Navigant proposed that the state invest about $1 billion in hospital upgrades, including a major renovation of University Hospital, which would then partner with Newark Beth Israel; Belleville’s Clara Maass Medical Center would remain an acute care hospital.
Leon said the sale of Saint Michael’s to Prime has the support of the Newark City Council and community stakeholders.
“We are rallying all those forces alongside ourselves for the betterment of the community — we are very much engaged. Of course we wish the Navigant report was not something else we have to deal with, but we have to just keep plodding along and put in some extra effort.”
Leon said the hospital beds in a region shouldn’t be a factor.
“You might have 4,000 beds in the community, and everybody might be using 2,000,” he said. “It’s not the amount of beds; it’s the availability of the hospitals serving that community. It’s not the beds; it’s the facility that counts. And not having Saint Mike’s in the heart of Newark would be devastating to the community. They need a full-service hospital.”
On concerns that moving a hospital from nonprofit to for-profit status will lead to cutbacks in less-profitable services:
“We promise that we will keep our charity care the same or higher,” Leon said.
He pointed out that Prime is regulated by the same state and federal laws that require hospitals to care for patients who show up in the emergency room with no insurance.
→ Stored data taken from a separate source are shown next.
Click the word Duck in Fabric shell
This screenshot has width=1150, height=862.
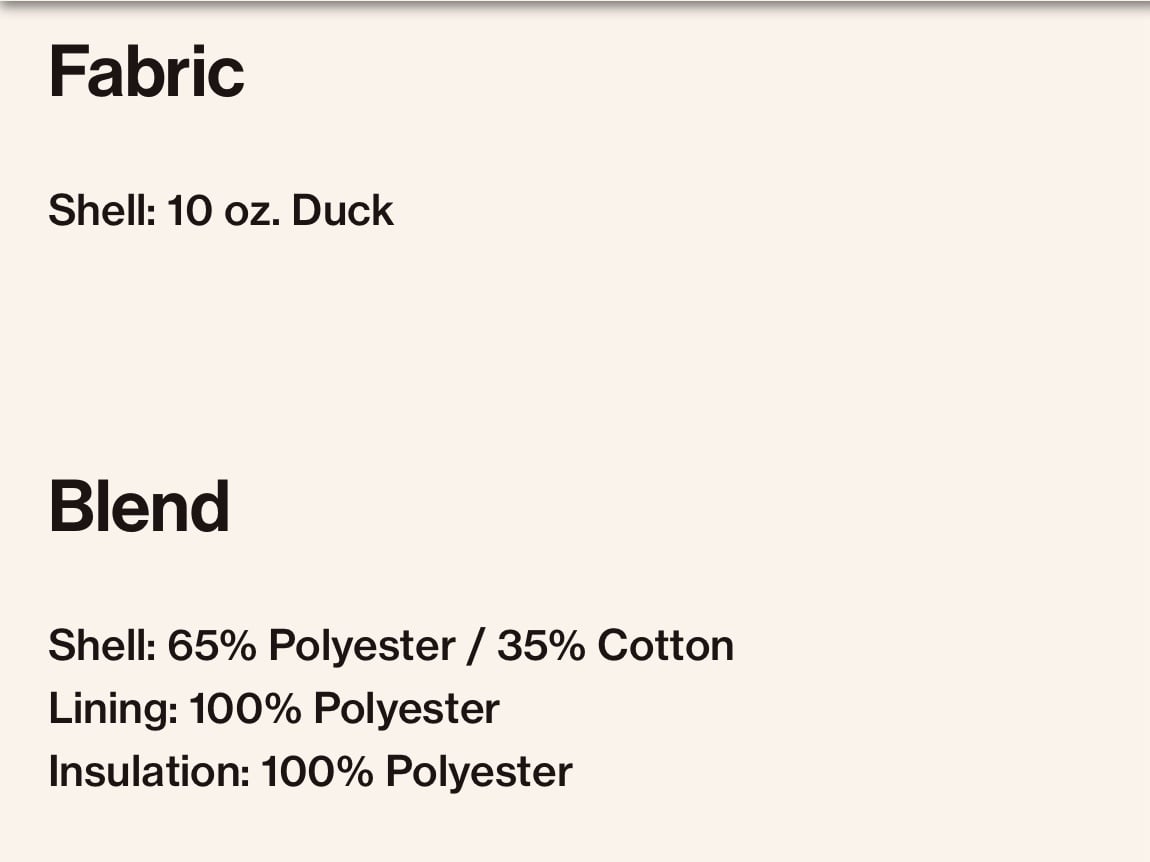(x=343, y=211)
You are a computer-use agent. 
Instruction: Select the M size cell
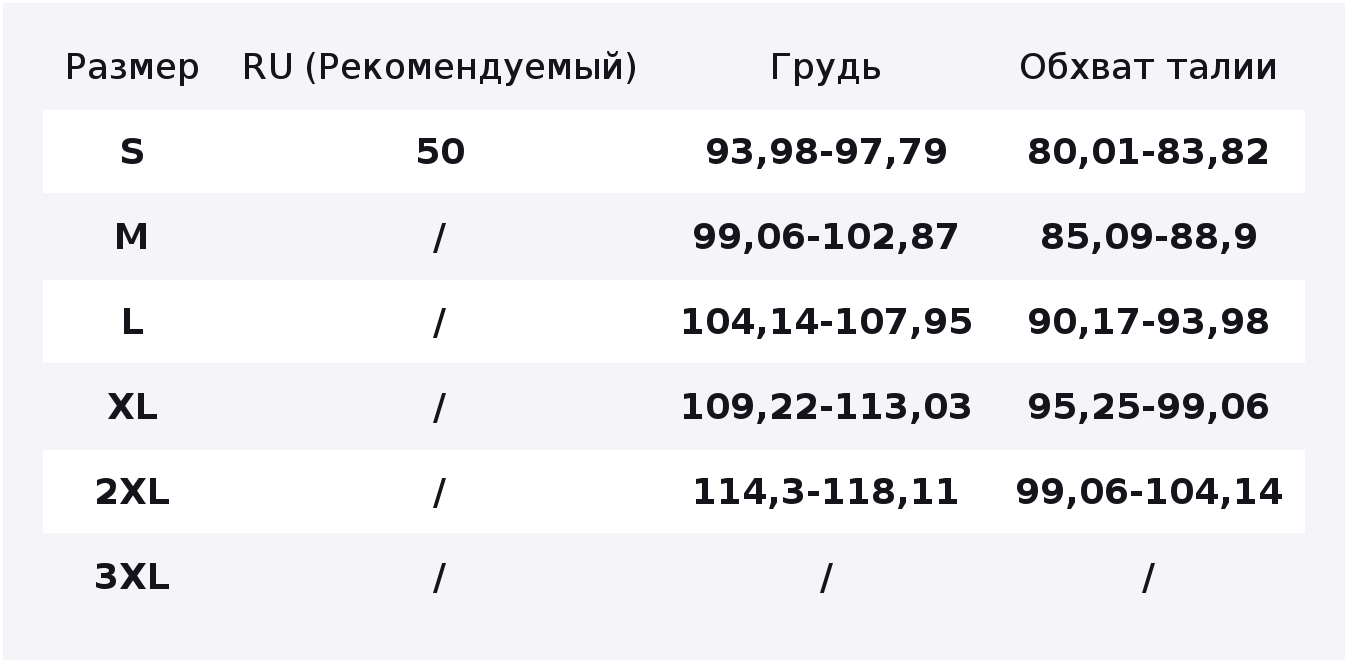tap(132, 237)
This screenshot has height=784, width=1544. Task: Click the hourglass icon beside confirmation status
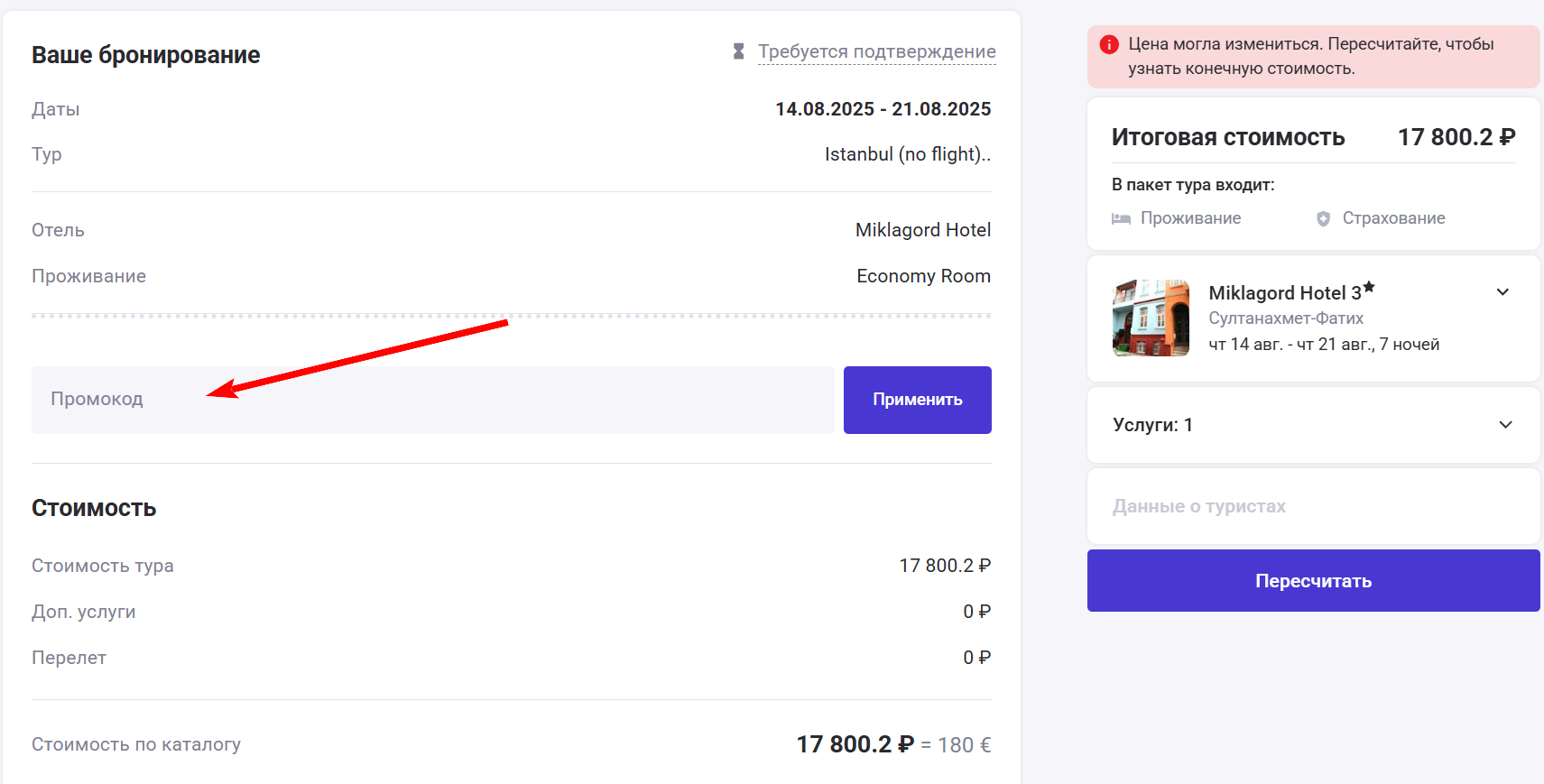pos(738,51)
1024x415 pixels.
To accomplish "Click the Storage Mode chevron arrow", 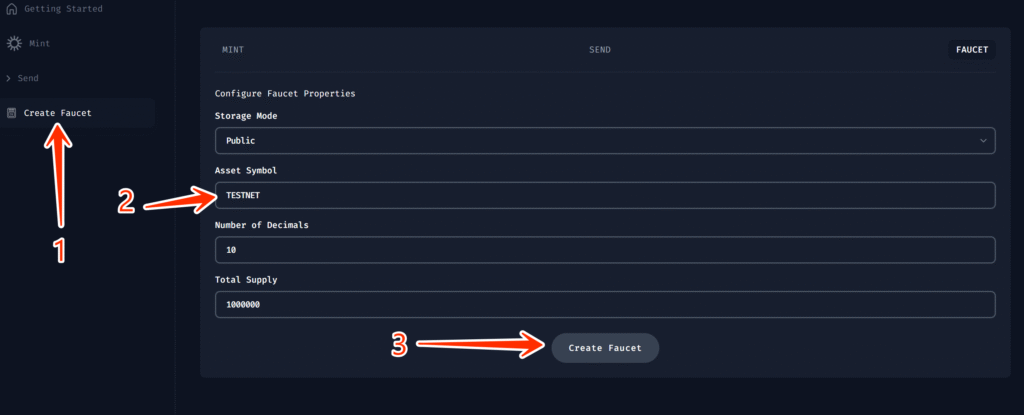I will [x=983, y=141].
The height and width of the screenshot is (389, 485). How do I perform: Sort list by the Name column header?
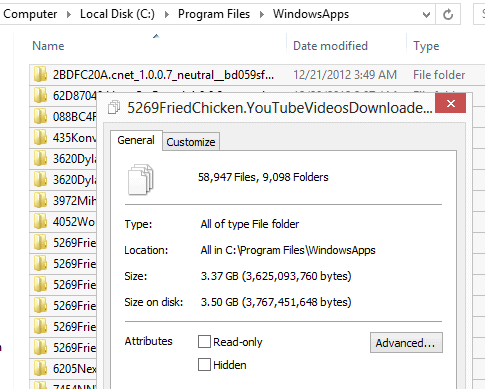coord(157,46)
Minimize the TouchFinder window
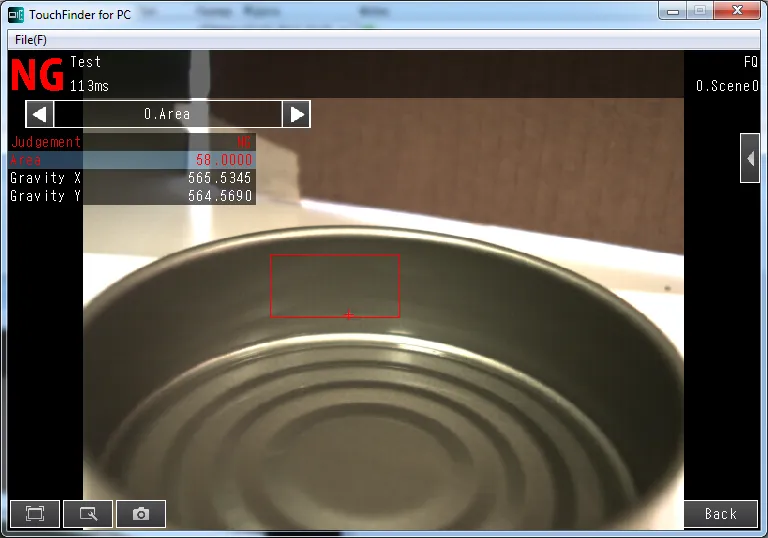 point(672,10)
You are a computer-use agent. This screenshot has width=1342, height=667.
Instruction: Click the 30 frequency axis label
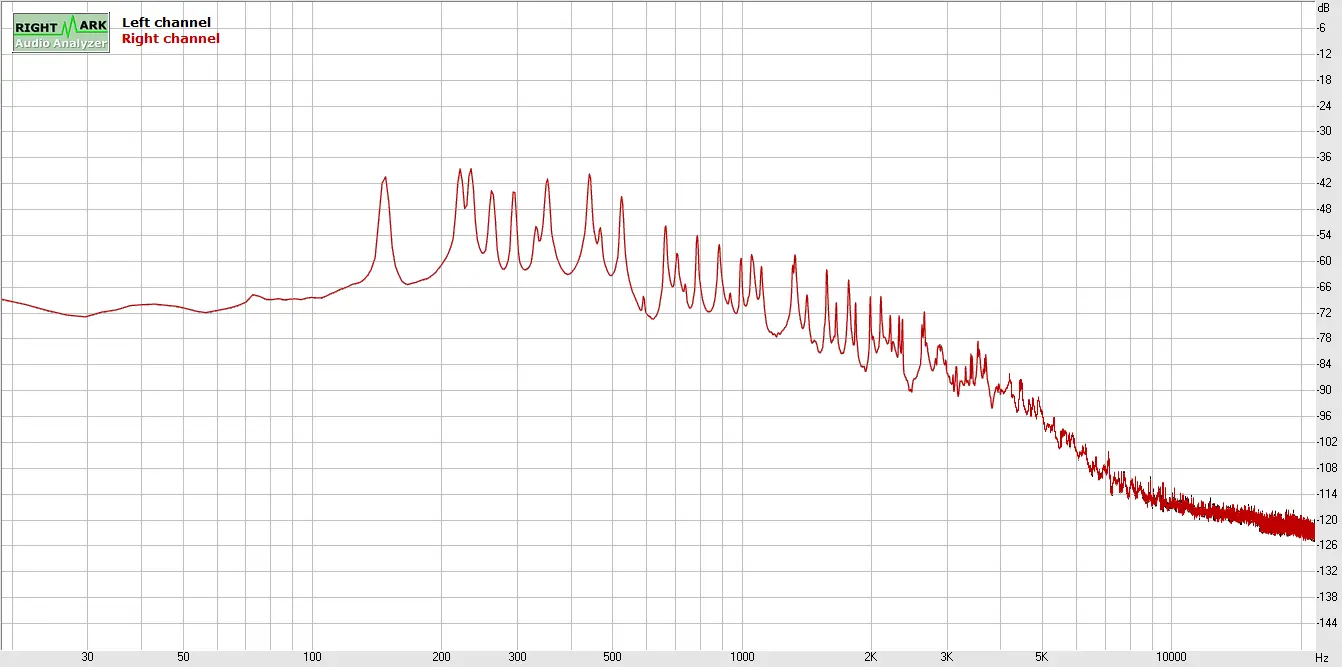point(88,657)
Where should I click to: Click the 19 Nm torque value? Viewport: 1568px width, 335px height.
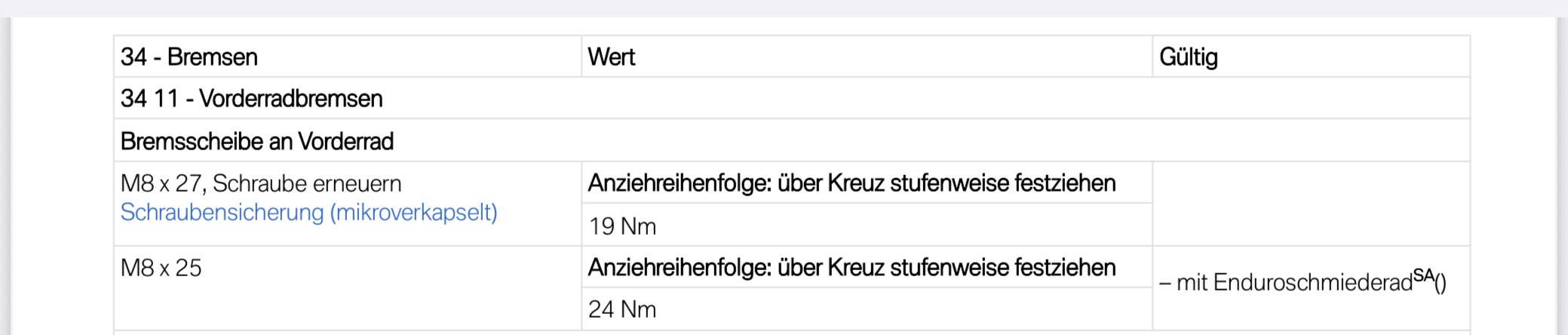pyautogui.click(x=622, y=226)
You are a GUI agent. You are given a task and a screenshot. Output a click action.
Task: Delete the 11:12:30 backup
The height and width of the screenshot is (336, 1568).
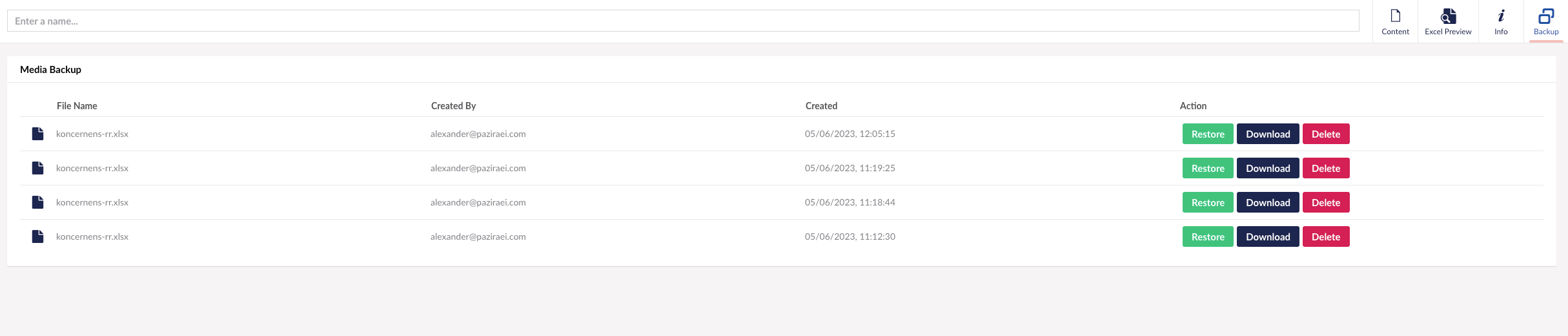click(1326, 236)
“We need to see them; we cannot refuse anybody,” Leon said. “(The community) will be well cared for, and on top of that, we pay taxes to cities and to the state.”
On what’s going on at St. Mary’s:
Leon noted that Prime has agreed to invest millions in St. Mary’s, and that work has begun.
“We put a lot of emphasis on quality of care and technology,” he said.
Prime acquired St. Mary’s last August.
“If you tour St. Mary’s today, you will see a lot of things that were not there seven months ago — new beds, new monitors, new elevators — we are in the process of remodeling some of the floors,” he said.